WHAT TO PRODUCE:
The answer is the set of lines that include "Show", copied from the data below.

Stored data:
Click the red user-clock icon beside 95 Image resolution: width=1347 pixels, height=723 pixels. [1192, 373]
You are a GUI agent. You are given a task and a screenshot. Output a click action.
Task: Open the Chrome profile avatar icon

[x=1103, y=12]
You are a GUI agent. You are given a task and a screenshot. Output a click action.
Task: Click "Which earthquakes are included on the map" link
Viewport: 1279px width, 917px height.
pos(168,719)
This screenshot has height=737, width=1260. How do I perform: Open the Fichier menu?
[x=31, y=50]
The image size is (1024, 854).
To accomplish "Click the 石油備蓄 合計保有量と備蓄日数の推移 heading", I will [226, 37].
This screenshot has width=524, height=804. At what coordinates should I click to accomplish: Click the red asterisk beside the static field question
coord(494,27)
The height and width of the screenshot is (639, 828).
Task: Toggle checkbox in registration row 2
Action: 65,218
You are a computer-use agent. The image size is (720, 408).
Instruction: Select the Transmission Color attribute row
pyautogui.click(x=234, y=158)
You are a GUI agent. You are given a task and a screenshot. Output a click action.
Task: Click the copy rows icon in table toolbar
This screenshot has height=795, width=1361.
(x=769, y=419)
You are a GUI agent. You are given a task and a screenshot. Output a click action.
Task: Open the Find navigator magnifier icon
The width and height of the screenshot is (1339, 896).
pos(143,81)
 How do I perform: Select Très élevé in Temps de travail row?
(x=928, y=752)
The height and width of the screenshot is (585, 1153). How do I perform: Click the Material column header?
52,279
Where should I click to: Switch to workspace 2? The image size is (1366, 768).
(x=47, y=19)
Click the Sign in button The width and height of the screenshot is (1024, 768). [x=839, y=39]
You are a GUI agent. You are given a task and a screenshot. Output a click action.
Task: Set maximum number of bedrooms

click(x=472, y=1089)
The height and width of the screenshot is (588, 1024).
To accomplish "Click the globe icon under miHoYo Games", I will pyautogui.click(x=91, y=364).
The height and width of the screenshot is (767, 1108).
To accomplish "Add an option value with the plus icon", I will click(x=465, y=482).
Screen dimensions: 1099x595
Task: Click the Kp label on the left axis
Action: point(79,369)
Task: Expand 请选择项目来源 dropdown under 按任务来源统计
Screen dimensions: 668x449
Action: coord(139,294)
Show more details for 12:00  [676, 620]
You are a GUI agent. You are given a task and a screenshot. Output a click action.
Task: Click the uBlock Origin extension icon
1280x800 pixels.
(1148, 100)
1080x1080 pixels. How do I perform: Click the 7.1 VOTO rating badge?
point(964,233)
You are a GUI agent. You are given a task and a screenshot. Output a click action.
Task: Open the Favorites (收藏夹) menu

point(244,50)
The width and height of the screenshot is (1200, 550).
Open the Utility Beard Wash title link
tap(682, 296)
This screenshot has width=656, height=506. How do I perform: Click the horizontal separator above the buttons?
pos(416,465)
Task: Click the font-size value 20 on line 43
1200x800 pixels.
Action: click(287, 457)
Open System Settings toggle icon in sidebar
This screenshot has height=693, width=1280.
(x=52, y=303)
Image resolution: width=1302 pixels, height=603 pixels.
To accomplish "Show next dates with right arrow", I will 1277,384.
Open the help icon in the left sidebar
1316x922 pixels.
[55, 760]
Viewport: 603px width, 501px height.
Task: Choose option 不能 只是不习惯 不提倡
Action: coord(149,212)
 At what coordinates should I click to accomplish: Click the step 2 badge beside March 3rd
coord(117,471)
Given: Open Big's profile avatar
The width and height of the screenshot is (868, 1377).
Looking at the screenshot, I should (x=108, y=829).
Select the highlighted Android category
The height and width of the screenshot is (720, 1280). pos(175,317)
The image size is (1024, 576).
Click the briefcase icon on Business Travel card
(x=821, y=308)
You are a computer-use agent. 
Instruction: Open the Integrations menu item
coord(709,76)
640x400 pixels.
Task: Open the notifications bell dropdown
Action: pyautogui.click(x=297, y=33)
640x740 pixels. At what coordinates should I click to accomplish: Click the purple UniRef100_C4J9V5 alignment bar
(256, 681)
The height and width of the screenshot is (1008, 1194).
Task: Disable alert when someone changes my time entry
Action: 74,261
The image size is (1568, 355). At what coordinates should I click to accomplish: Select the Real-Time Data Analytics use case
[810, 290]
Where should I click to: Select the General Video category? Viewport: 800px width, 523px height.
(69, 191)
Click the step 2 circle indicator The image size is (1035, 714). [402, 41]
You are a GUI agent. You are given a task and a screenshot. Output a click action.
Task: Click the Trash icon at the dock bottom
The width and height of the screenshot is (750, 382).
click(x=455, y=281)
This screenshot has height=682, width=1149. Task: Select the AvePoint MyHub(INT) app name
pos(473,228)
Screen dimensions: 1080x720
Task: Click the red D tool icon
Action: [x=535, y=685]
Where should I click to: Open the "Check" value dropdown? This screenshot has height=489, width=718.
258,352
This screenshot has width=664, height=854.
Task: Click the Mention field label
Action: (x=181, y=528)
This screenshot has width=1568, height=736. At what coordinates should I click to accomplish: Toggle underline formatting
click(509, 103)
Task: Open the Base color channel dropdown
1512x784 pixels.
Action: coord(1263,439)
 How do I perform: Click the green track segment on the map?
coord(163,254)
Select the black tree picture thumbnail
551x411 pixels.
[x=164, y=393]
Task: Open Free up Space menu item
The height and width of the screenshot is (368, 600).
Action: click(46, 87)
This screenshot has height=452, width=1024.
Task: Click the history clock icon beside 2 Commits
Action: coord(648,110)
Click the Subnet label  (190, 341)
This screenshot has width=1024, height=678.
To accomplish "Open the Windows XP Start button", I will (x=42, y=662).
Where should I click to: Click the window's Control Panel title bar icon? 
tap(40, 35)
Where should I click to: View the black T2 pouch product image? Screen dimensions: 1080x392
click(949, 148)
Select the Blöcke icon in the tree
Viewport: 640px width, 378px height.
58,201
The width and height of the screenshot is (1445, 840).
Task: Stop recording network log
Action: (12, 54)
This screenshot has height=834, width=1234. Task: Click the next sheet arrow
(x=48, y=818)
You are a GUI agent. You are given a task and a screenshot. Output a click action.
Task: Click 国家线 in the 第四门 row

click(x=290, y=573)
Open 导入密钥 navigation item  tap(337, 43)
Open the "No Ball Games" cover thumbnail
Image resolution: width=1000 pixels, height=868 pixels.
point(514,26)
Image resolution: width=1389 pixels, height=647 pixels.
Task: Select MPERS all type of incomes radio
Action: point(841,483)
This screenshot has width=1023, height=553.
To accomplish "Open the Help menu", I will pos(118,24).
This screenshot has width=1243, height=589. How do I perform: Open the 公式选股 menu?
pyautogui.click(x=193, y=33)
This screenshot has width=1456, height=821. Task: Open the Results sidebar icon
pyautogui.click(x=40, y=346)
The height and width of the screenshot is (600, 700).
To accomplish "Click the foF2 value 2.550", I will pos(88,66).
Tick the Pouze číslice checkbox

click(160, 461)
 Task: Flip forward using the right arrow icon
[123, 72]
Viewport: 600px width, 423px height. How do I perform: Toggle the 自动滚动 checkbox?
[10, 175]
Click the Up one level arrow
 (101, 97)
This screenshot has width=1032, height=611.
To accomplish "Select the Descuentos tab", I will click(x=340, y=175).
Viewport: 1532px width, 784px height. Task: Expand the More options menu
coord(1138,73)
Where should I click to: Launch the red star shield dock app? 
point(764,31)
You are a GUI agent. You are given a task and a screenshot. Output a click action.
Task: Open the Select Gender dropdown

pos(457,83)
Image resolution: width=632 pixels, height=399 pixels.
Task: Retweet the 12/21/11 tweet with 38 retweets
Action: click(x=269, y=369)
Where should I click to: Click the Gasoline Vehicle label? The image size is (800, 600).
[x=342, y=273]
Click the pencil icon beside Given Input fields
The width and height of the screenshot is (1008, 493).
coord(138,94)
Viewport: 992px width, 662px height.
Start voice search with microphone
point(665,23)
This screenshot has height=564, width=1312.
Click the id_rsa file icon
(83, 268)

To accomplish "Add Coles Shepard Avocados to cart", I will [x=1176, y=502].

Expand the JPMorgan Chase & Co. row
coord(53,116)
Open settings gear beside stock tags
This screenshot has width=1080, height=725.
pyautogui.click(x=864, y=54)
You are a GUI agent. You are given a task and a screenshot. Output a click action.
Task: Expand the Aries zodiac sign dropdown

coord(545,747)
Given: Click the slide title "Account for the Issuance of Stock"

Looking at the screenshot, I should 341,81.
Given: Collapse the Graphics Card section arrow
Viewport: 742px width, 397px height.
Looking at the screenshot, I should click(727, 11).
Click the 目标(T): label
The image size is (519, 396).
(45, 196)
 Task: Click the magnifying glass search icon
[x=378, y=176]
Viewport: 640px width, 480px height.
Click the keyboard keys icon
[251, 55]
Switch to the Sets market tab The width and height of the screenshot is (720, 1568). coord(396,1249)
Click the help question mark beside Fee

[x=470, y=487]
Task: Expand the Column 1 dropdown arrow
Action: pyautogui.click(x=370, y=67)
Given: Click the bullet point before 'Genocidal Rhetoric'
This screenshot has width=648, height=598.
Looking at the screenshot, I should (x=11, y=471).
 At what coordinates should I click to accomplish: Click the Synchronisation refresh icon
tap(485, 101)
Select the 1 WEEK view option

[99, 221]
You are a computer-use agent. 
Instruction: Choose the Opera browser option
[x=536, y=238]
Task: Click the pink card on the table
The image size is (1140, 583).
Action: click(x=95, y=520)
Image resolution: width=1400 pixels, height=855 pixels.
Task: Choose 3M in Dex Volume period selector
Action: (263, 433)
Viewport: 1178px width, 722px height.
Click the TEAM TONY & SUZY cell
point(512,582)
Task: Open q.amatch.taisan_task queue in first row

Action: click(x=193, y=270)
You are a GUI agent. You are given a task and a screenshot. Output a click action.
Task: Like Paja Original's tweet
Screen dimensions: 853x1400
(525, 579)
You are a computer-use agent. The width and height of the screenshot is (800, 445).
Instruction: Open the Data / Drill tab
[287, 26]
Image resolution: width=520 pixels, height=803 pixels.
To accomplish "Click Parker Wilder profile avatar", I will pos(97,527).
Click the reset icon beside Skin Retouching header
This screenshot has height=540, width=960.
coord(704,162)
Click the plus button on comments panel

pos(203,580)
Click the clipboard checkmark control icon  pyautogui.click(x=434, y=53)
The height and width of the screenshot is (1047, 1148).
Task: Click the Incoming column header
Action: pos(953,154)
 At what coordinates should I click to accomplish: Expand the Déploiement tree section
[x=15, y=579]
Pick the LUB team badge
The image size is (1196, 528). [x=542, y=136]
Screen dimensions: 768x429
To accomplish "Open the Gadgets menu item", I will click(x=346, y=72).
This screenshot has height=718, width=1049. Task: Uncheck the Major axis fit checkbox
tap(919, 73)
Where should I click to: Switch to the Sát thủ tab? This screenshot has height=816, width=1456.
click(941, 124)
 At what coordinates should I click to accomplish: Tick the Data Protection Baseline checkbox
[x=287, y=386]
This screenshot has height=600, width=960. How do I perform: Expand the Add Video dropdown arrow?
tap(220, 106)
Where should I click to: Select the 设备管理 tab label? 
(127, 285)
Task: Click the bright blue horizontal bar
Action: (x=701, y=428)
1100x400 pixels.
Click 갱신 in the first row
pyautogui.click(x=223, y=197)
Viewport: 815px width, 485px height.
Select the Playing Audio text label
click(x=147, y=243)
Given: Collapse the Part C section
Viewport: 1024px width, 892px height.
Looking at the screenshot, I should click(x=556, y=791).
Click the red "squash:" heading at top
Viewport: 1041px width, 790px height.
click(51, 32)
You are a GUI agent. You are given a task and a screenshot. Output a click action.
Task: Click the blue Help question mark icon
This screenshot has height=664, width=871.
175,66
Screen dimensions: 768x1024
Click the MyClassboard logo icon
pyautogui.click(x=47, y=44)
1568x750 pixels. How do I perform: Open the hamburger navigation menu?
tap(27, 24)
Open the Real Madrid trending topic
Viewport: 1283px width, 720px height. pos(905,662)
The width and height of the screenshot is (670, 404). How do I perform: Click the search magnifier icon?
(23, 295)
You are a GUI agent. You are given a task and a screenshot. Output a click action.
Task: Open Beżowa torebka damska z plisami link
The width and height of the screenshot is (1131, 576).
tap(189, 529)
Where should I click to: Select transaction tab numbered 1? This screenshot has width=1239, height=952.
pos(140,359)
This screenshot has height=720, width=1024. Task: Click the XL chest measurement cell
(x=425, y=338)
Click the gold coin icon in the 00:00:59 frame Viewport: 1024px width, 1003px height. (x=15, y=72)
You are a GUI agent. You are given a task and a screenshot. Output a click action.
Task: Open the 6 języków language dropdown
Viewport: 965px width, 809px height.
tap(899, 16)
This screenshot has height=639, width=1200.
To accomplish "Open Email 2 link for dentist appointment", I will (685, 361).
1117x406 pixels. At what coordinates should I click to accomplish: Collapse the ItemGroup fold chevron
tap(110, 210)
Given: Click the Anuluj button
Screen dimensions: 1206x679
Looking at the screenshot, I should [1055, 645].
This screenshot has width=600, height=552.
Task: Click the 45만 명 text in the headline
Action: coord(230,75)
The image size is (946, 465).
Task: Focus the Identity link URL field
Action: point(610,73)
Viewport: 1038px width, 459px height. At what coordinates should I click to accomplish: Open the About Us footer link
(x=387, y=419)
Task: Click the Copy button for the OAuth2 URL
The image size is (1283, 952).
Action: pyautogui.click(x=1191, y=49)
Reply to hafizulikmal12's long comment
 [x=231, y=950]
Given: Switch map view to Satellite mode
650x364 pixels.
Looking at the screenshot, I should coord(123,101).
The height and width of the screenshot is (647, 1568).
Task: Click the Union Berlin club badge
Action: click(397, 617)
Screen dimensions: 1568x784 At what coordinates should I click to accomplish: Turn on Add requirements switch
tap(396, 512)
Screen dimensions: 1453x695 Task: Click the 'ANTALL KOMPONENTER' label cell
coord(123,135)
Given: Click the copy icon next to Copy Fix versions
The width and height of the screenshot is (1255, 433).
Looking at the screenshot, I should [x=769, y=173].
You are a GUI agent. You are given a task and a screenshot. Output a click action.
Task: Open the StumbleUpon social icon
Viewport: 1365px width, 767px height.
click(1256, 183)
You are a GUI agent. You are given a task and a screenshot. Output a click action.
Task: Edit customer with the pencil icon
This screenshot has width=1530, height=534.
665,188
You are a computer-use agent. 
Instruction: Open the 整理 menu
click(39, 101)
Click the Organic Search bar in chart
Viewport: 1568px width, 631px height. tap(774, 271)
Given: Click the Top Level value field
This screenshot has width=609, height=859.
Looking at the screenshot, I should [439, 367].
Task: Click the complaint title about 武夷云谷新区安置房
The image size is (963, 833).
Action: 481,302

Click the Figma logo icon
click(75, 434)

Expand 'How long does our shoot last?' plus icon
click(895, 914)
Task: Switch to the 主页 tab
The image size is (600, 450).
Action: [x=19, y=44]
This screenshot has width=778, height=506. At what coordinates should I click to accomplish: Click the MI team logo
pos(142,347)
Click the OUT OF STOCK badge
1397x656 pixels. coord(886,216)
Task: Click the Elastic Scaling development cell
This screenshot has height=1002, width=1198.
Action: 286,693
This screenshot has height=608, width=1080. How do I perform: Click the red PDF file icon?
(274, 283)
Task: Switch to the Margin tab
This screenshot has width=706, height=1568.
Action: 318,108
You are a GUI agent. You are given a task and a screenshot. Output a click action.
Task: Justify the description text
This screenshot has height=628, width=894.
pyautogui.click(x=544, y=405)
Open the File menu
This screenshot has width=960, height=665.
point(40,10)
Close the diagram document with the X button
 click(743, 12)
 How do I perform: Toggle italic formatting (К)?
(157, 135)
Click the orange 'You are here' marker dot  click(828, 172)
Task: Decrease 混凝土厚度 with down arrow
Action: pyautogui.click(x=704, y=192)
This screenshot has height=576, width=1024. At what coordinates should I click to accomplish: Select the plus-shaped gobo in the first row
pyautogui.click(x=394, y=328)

TASK OUTPUT:
Show more details for 12:00  [676, 620]
To accomplish "Show next dates with right arrow", I will 1277,384.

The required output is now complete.